EXERCISE PROMPT = Extract exactly and only the lines of the data below, starting at the line with "The image size is (278, 154)." and stopping after the final line.

INPUT =
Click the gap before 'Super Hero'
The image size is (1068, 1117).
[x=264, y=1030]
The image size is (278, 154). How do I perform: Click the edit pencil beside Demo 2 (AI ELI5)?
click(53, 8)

ANSWER BOX =
The image size is (278, 154). How do I perform: Click the edit pencil beside Demo 2 (AI ELI5)?
click(53, 8)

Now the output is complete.